Quelques extraits d'Annie Ernaux
Autoportraits familiaux

 

"Elle voudrait réunir ces multiples images d'elle, séparées, désaccordées, par le fil d'un récit, celui de son existence, depuis sa naissance pendant la Seconde Guerre mondiale jusqu'à aujourd'hui. Une existence singulière donc mais fondue aussi dans le mouvement d'une génération. "

Les Années

 

"Enfant, quand je m'efforçais de m'exprimer dans un langage châtié, j'avais l'impression de me jeter dans le vide.
Une de mes frayeurs imaginaires, avoir un père instituteur qui m'aurait obligée à bien parler sans arrêt en détachant les mots. On parlait avec toute la bouche.
Puisque la maîtresse me "reprenait", plus tard j'ai voulu reprendre mon père, lui annoncer que "se parterrer" ou "quart moins d'onze heures" n'existaient pas. Il est entré dans une violente colère. Une autre fois: "Comment voulez-vous que je ne me fasse pas reprendre, si vous parlez mal tout le temps !" Je pleurais. Il était malheureux. Tout ce qui touche au langage est dans mon souvenir motif de rancœur et de chicanes douloureuses, bien plus que l'argent."

La Place

 

"Elle désirait apprendre: les règles du savoir-vivre, ce qui se fait, les nouveautés, les noms des grands écrivains, les films sortant sur les écrans, les noms des fleurs dans le jardin. Elle écoutait avec attention tous les gens qui parlaient de ce qu'elle ignorait, par curiosité, par envie de montrer qu'elle était ouverte aux connaissances. S'élever, pour elle, c'était d'abord apprendre (elle disait,"il faut meubler son esprit") et rien n'était plus beau que le savoir. Les livres étaient les seules objets qu'elle manipulait avec précaution. Elle se lavait les mains avant de les toucher."

(…)

"Elle a perdu les noms. Elle m'appelait "madame" sur un ton de politesse mondaine. Les visages de ses petits-fils ne lui disaient plus rien. A table, elle leur demandait s'ils étaient bien payés ici, elle s'imaginait dans une ferme dont ils étaient, comme elle, les employés." (…)

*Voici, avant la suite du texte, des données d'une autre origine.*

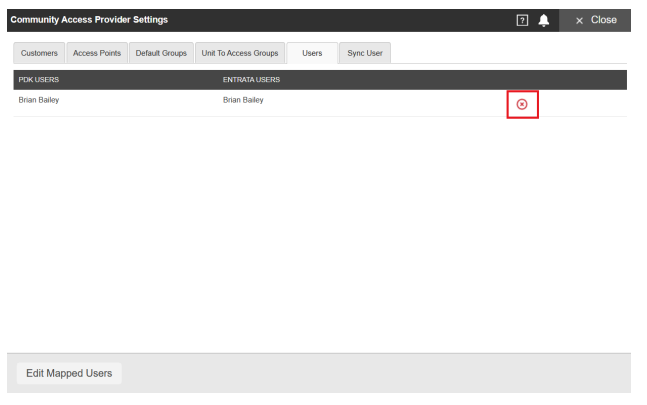647x405 pixels.
Task: Click the gray footer bar beside Edit Mapped Users
Action: coord(375,373)
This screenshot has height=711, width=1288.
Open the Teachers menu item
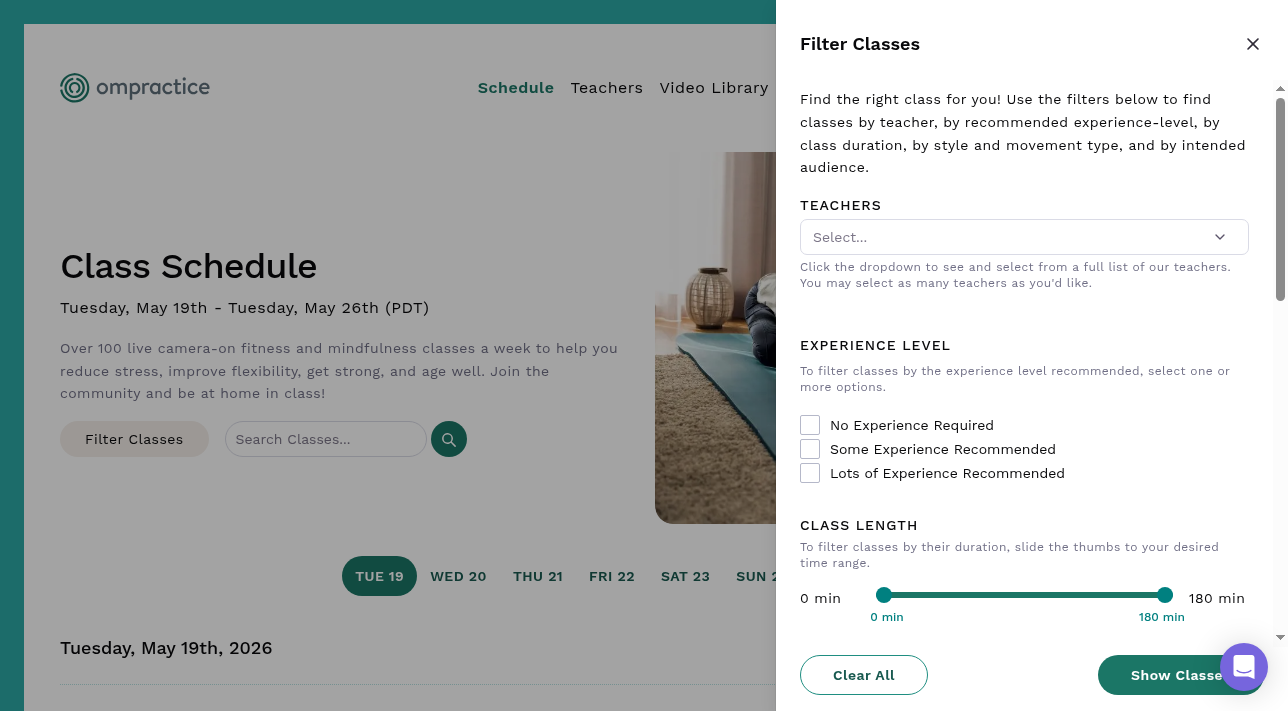tap(606, 88)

"Je n'entendrai plus sa voix. C'est elle, et ses paroles, ses mains, ses gestes, sa manière de rire et de marcher, qui unissaient la femme que je suis à l'enfant que j'ai été. J'ai perdu le dernier lien avec le monde dont je suis issue."

Une  femme

Quelques extraits de Vincent de Gauléjac

"L’individu est au départ un héritier. L’emploi qu’il occupe, les études qu’il « choisit », le conjoint qu’il épouse, le logement qu’il habite, le mode de vie qui le caractérise, les idéologies qu’il défend, etc… sont le produit de son expérience biographique qui s’inscrit dans « la succession ». C’est en ce sens que l’histoire permet de comprendre comment chacun de nous est appelé à occuper tel ou tel position sociale. Ce que l’on appelle « la destinée » n’est que l’expression de ce à quoi on a était destiné par ceux qui nous précèdent. "(…)

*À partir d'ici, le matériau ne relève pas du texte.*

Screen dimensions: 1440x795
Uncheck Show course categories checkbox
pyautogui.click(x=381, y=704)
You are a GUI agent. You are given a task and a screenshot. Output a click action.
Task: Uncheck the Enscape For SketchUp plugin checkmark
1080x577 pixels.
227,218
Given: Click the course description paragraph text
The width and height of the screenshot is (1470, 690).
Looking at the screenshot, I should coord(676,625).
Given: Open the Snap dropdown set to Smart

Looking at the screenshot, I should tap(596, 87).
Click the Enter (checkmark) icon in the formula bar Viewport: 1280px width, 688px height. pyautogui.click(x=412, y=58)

"Que l’on rejette ou que l’on accepte son passé, il nous colle à la peau, il est notre peau. Plus l’individu tente à ignorer qu’il est le produit d’une histoire, plus il en est le prisonnier."

La névrose des classes

 

"La fascination pour l’aristocratie renvoie au désir, analysé par Freud à propos du fantasme du roman familial, de trouver dans ses ascendants  une lignée prestigieuse. Le fantasme de l’enfant qui imagine qu’il est adopté et que ses « vraies » parents sont des châtelains, lui permet à la fois de désamorcer les conflits œdipiens, et d’espérer d’échapper à la contingence de sa position sociale. Comme pour ces passionnés de la généalogie qui cherchent dans leur ascendance une fierté des origines, le fantasme du roman familial désigne en creux la possibilité d’une honte d’être « mal né » puis d’être « mal élevé ». (…)

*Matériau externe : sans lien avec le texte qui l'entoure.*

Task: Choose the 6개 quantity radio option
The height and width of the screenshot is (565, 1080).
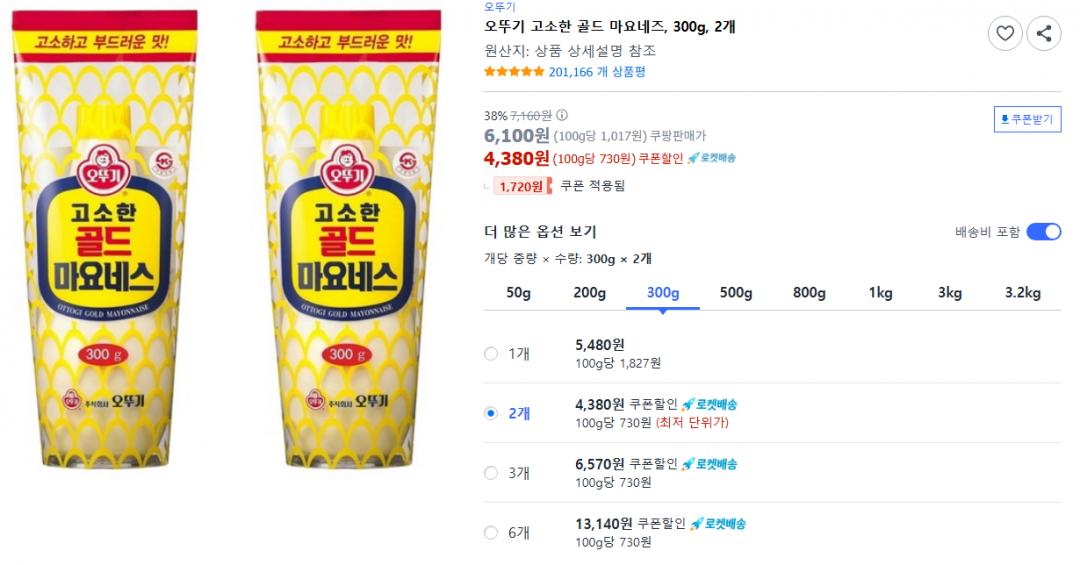Action: [x=490, y=533]
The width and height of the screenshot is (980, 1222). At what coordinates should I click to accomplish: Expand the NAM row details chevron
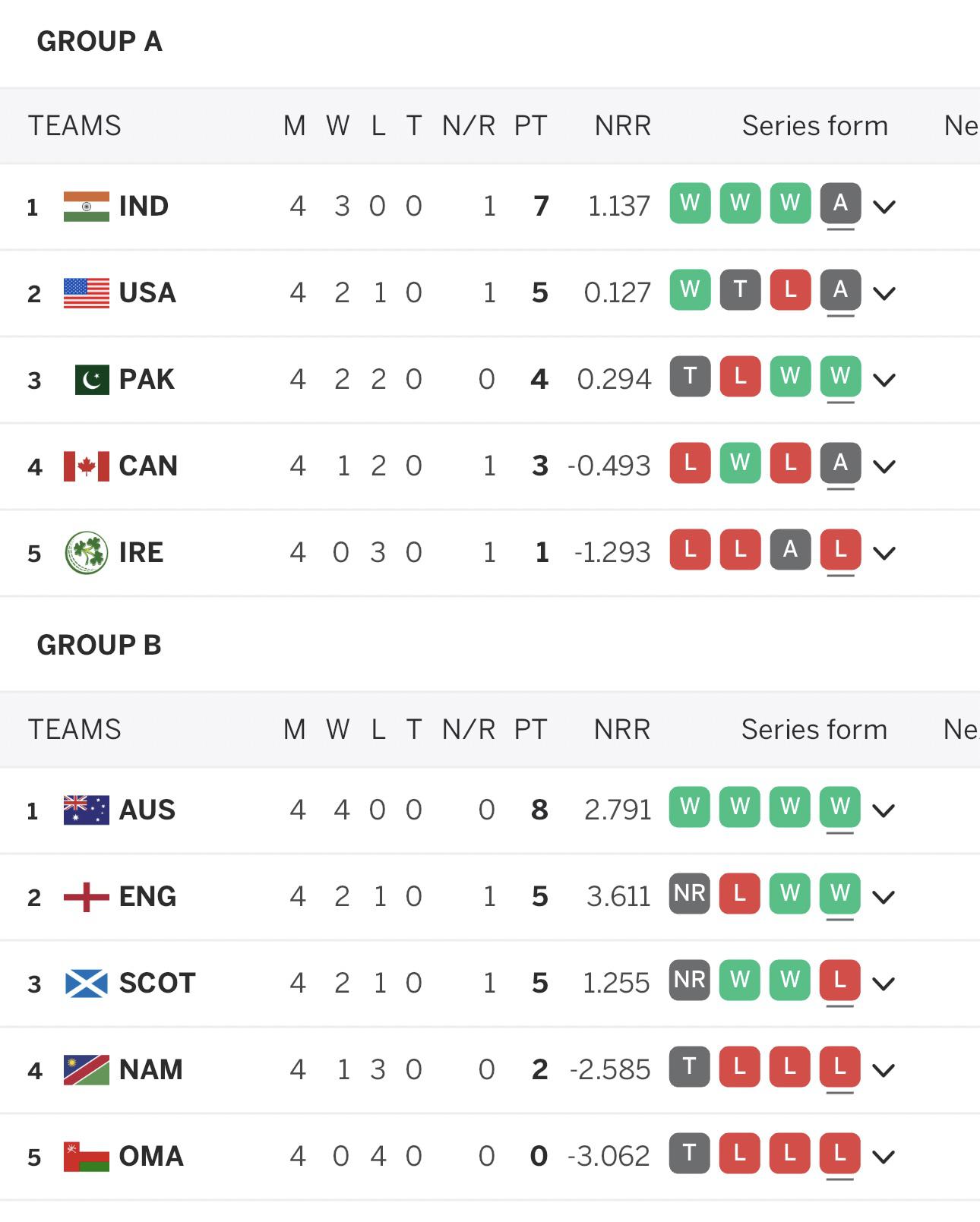click(884, 1070)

« La honte est un sentiment douloureux et sensible dont on préfère ne pas parler. Elle engendre le silence, le repli sur soir jusqu’à l’inhibition. Que l’on pense au silence des déportés revenant des camps d’extermination, à celui des chômeurs qui dissimulent leur état, aux soldats qui reviennent de la guerre, aux femmes battues ou violées, aux enfants qui voient leurs parents humiliés… il faut des circonstance bien particulières pour enfin oser dire, oser se raconter."